Purbaya Soroti Perbedaan Ekonomi Era SBY vs Jokowi: Mesin Pertumbuhan Masih Belum Seimbang
Jatimku.com - Jakarta. Menteri Keuangan Purbaya Yudhi Sadewa menilai mesin ekonomi Indonesia pincang dalam 20 tahun terakhir. Ia membandingkan kondisi pada era Presiden Susilo Bambang Yudhoyono (2004-2014) dan Presiden Joko Widodo (2014-2024).
Baca juga : Panen Bareng Gibran, Titiek Soeharto Tegaskan Stop Penyelundupan Benih Lobster
"Dalam 20 tahun terakhir ini, mesin ekonomi kita pincang, satu jalan sana swasta, di sini satu jalan hanya pemerintah," kata Purbaya dalam acara Great Lecture Transformasi Ekonomi Nasional: Pertumbuhan yang Inklusif Menuju 8% di Jakarta, pada Kamis (11/9/2025).
Purbaya menjelaskan, pertumbuhan ekonomi pada era SBY mampu mencapai di atas 5 persen atau mendekati 6 persen. Pertumbuhan ditopang sektor swasta.

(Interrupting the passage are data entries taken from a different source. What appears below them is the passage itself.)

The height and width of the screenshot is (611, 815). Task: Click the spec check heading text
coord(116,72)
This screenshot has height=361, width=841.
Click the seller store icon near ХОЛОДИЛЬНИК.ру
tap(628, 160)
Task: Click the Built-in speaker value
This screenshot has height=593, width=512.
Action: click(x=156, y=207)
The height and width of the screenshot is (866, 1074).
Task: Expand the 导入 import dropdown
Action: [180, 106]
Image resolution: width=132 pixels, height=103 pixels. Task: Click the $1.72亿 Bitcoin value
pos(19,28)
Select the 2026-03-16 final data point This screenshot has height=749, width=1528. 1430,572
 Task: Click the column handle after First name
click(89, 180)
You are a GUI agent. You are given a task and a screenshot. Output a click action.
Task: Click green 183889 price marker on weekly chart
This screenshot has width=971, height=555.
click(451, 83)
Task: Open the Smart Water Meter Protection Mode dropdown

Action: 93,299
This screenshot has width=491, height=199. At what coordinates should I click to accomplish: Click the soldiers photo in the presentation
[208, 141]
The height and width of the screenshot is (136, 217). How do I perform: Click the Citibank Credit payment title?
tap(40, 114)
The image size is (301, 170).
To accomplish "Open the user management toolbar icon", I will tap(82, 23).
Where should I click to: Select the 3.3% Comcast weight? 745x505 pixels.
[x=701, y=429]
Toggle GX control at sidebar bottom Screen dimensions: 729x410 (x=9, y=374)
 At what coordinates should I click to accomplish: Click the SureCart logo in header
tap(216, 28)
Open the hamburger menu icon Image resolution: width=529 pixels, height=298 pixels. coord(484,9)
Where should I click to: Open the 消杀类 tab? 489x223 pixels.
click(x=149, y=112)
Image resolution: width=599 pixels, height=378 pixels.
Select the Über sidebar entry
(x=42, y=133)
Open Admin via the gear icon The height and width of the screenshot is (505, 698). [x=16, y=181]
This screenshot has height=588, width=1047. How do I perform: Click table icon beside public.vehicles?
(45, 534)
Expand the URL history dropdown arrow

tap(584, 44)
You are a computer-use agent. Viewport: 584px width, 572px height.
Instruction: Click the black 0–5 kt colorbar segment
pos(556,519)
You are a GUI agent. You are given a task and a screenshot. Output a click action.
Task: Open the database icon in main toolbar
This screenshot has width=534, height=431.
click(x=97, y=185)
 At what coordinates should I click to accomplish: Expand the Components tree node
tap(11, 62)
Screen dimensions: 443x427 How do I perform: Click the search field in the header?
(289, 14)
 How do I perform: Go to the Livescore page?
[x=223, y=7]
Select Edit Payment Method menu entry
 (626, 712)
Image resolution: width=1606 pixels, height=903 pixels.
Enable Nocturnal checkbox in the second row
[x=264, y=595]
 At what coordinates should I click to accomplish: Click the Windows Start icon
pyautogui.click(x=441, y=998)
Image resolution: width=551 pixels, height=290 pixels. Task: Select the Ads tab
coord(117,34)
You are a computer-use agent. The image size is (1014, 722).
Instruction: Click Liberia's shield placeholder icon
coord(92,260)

"Zaman Pak SBY bangun infrastruktur sedikit kan, pertumbuhan ekonominya mendekati 5 persen rata-rata ya, pertumbuhan kreditnya 21 persen, M0-nya 17 persen," ucapnya.
Kondisi berbeda terjadi saat Jokowi berkuasa. Ekonomi digerakkan lewat pembangunan infrastruktur, tetapi sektor swasta melambat. Pertumbuhan hanya mendekati 5 persen. Laju uang beredar (M0) rata-rata tumbuh 7 persen, bahkan sempat mendekati 0 persen. Pertumbuhan kredit perbankan juga di bawah 10 persen," ujarnya.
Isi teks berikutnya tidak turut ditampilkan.